Maintenance Matters: Massive Metal Termites

Corrosion of aircraft structures is one of the most costly maintenance problems for the aging aircraft fleet.


Corrosion of aircraft structures is one of the most costly maintenance problems for the aging aircraft fleet. Maintenance planners need to make efficient decisions to assess corrosion damage and project a structure's future corrosion condition. This prediction uses two inputs: the current corrosion condition (determined primarily by visual or nondestructive inspection (NDI), such as eddy current, ultrasonic, etc.), and the rate of corrosion growth.

The various forms of localized corrosion, including pitting corrosion, crevice corrosion, stress corrosion cracking (SCC), and common fatigue, are particularly destructive and act like metal termites. They frequently occur without any outward sign of damage and are usually discovered coincidentally, severely impacting maintenance scheduling. When left undetected, they can result in sudden and catastrophic structural failures. Thus, it is important to develop an effective inspection and maintenance scheduling program that takes advantage of life extension technologies like corrosion preventative compounds (CPCs).
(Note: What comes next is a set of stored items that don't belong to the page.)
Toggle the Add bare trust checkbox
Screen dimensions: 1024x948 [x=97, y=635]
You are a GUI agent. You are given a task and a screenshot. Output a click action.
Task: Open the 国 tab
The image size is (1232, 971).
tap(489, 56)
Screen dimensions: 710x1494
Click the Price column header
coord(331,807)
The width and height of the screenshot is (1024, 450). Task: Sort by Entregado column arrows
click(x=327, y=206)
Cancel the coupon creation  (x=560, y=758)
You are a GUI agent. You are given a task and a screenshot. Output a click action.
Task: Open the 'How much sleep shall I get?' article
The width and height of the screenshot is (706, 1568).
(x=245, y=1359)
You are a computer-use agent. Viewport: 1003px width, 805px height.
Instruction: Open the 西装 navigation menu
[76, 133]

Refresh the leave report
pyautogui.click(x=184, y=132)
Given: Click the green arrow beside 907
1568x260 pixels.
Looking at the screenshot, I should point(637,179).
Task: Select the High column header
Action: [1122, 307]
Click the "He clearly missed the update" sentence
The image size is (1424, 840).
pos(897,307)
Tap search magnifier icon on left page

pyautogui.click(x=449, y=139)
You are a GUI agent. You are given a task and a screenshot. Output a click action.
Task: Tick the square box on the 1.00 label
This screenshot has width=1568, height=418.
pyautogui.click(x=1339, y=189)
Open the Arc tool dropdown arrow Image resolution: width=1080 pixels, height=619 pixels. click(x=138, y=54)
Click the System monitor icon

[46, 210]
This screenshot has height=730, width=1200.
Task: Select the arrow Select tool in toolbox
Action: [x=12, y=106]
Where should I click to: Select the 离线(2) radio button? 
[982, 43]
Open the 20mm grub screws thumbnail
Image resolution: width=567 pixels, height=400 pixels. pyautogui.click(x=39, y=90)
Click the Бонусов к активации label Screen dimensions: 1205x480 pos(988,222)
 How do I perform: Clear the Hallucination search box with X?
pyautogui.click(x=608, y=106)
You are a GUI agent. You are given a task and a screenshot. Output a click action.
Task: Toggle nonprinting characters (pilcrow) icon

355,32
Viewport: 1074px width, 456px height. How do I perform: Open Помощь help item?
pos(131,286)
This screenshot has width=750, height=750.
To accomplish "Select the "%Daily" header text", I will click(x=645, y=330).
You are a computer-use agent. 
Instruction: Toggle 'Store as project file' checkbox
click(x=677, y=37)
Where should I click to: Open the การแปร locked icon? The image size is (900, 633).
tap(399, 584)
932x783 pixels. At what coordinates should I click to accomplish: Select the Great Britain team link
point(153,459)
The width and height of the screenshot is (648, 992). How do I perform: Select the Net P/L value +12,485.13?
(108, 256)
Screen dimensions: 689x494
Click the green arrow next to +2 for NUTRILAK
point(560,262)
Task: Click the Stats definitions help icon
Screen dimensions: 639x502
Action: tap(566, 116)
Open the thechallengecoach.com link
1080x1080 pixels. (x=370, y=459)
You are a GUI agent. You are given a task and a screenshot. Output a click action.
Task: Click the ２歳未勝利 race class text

With the constraints of actual aircraft environments and inaccessible structural configurations, it becomes necessary to consider CPCs. The impact of localized corrosion can be predicted by analyzing several sampling locations within a limited area. Predicted maximum localized corrosion depths can be used to evaluate the residual life of the structure by applying the appropriate CPC in a known environment and with openly exposed surfaces. To predict corrosion damage in hidden aircraft structures with an unknown internal microenvironment can be more difficult, but CPCs are at least some protection. It's like the microenvironment drinks up the CPCs.

Corrosion studies

There have been some studies of lap joint environmental conditions and lap joint corrosion. One way to describe the existence of crevice corrosion within a lap joint is either as-built (i.e. pristine) or as-is (i.e. current aged) condition. The rate of corrosion development for any given condition is mainly influenced by the environment to which the aircraft is exposed. To predict the corrosion damage to the lap joint in a given time period, two major components should be available: information on the as-is corrosion condition of the specific aircraft assembly from NDI and the corrosion rate measurements of as-is lap joints as a function of environmental parameters (chloride concentrations, humidity, temperature, time of wetness, etc.).

CPCs function through some combination of film formation, wicking into hard-to-access areas, water displacement, and corrosion inhibition capability. The relative capabilities of these performance parameters will vary with the material. Likewise, the relative need for a particular performance characteristic may vary with the application. CPC use can occur at any level of maintenance activity.

Initial efforts are being made to address CPC performance via laboratory testing with the objective of finding what works best. This task is very complex because there are countless specific applications, exposure types, and severities, etc. There may be hidden or exposed areas subjected to continuous or alternating environments with a variety of contaminants. This is further complicated by the fact that only a small number of different CPCs will be used on a specific aircraft type. A CPC which performs the best for one performance parameter may not be as desirable as a product which performs only moderately well over all of the parameters.

Corrosion conditions might have their origins from multiple damage modes; for example, environmentally assisted cracking (EAC), intergranular corrosion (IGC), crevice corrosion, exfoliation, pitting corrosion (PC), and general surface attack. Multiple electrochemical, mechanical, and metallurgical factors have a significant effect on the rate of corrosion, and, as a result, on the structural integrity of the aircraft structure.